We called it a day there.
This is all to say I was not and am not a natural on two wheels. Oh, I’m tidy enough now. I can do some things and go some places, but I didn’t take to the bike like a duck to water. I took to it like a duck to astrophysics.
My recollection is that we took a trip to Wales that summer, that someone loaned me a small red bicycle with solid white rubber tires and left me alone in the steep driveway of my grandparent’s bungalow, perched on a hill above the village. It was there, and on maybe my third try, that I just lifted my legs and coasted away, two-wheeled balance suddenly making sense where previously it had seemed not possible.
Then I was churning away at the pedals, up the village lane to my uncle’s dairy farm. Back and forth I’d go, bridging two worlds less than a quarter mile apart. It’s a miracle I didn’t get run over by a passing car or tractor, but as I said, it was the ’70s. No one worried much then about children.
Back in the States I inherited my brother’s dark purple nightmare of a bike and rode that around our neighborhood for a year. The bike was everything then. It was every day. It was all a kid needed. I like to think it still is.
Anyway, this week’s TCI Friday asks: What are your memories of learning to ride a bike? Who taught you? Or did you teach yourself? What was the bike? How old were you?
It must have been sometime between 1959 and 1961, because it was on the old East Side of Buffalo. Indeed, a little red bike coaster brake bike with solid tires and my stepdad guiding me on it. The training wheels came off pretty fast and I was riding up and down Johnson Street on that bike, which was a spray-painted-pinkish-red 20″ model he scored at the second hand store. Here is my younger brother taking his turn learning to ride, with the old man stabilizing, after we moved out to the country.

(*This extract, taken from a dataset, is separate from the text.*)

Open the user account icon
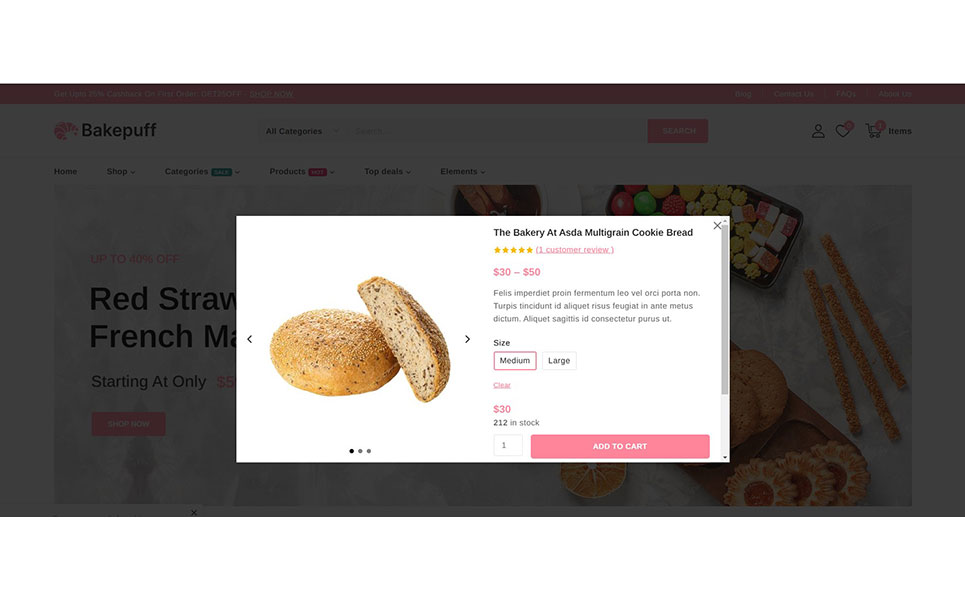The height and width of the screenshot is (600, 965). [818, 131]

https://4.bp.blogspot.com/-H81ZIFsBd2s/UuWXO0q-3dI/AAAAAAAABNg/3MCwB2r4yIs/s1600/Steve+and+Dad+1967.jpg
I don’t know what bike that was (some red bike with a top tube that could be “adjusted” to be either level or sloping. My dad taught me, with training wheels. I remember my older sisters and I only had one bike so we would make up a course and play “bus stop”, two of us waiting at the bus stop while the other got to ride. I’m the only one of my 3 siblings who even has a bike at all anymore, but I have enough to share in case they ever want to try or we could just play bus stop.
My mom shot a Super 8 home movie of me learning in the back yard. Riding around in circles, or trying. While my Dad helped balance. I think I learned before that, though. On my sister’s bike. A blue schwinn, I think, with a banana seat and, of course, coaster brakes. I don’t know that I was any good yet. But in the home movie referenced above, I do OK for short intervals and then tip.
@Tom – I love this. I wish I had video of my own experience. I also wish I currently owned a coaster brake bike.
@Emlyn, When I finally learned to skid a bike with coaster brakes, I felt so cool!
Maybe the best day of my young life, that day. Yes.